Two members on Google’s board of directors wanted founders Larry Page and Sergey Brin to personally try to poach Facebook employees, according to newly released documents from Silicon Valley’s high-profile wage collusion case, as noted by The Wall Street Journal.
The case — which accuses Google, Apple, Intel, and Adobe of conspiring not to recruit each other’s talent — had previously released emails showing Google execs started getting concerned about Facebook recruiting its employees around 2007.
The latest emails, sent in 2010, suggest Google board of directors member Paul Otellini, Intel’s CEO, and venture capitalist John Doerr thought Google needed to step up its own recruiting game.

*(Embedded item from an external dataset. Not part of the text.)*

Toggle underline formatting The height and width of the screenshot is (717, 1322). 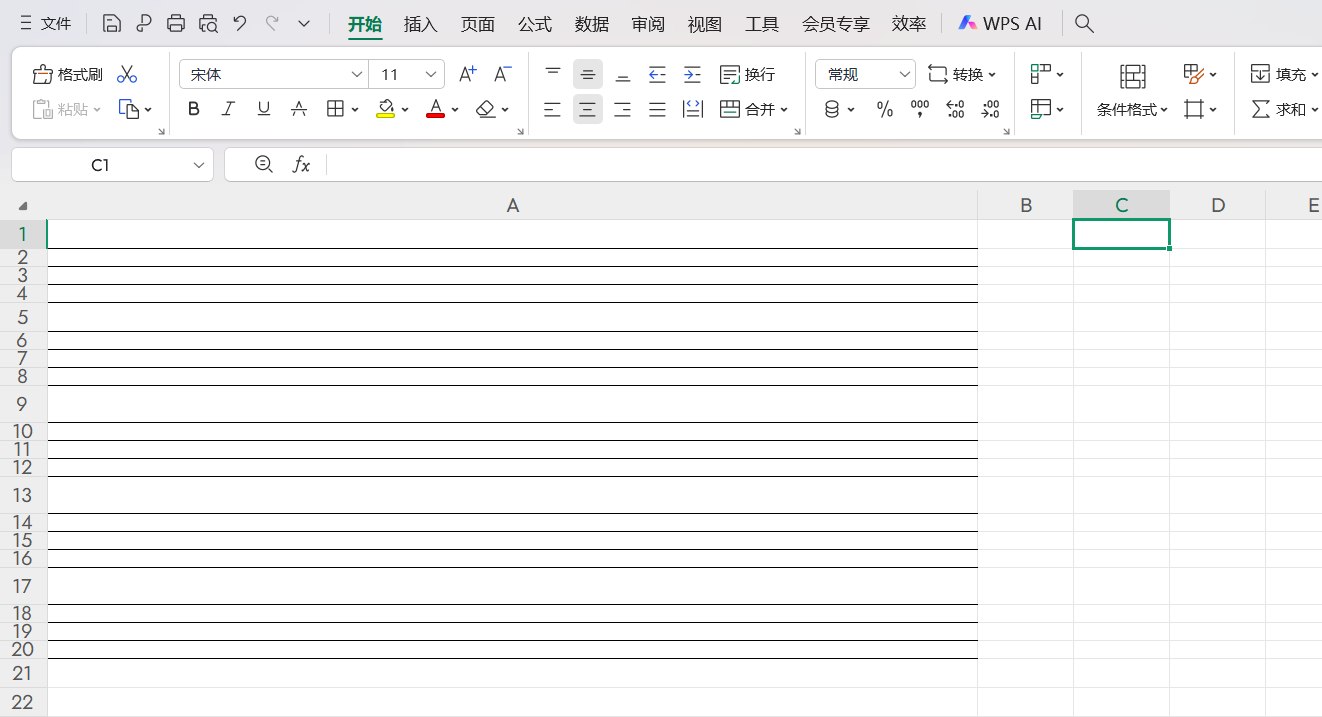pos(263,109)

This is from an email sent by Prasad Setty, Google’s VP of compensation:
“Paul/John asked who was reaching out to the target Facebookers. They suggested that we have Larry/Sergey and Eng execs reach out rather than the Staffing leads.”
Here’s the reply from Google security executive Shannon Deegan:
“I don’t agree that we should be asking Larry and Sergey to reach out to Facebookers. That will quickly be leaked and I believe won’t look great.”
The court files show no evidence that Brin or Page ended up personally recruiting any Facebook employees.
Three years prior, a Google engineering had also manager sounded the alarm that employees were emailing about Google “providing counter-offers within an hour to Googlers who give notice about getting a Facebook offer,” according to the Wall Street Journal. Google apparently didn’t want that information publicized: The company’s then-CEO Eric Schmidt emailed the company at the time, saying, “Since I announced our 1 hour policy exactly 24 hours ago we should be embarrassed and disgusted by this leak.”
Both sides in the suit — the 64,000 tech workers suing and the four tech companies — approved a settlement of $US324 million, but U.S. District Judge Lucy Koh is yet to approve it.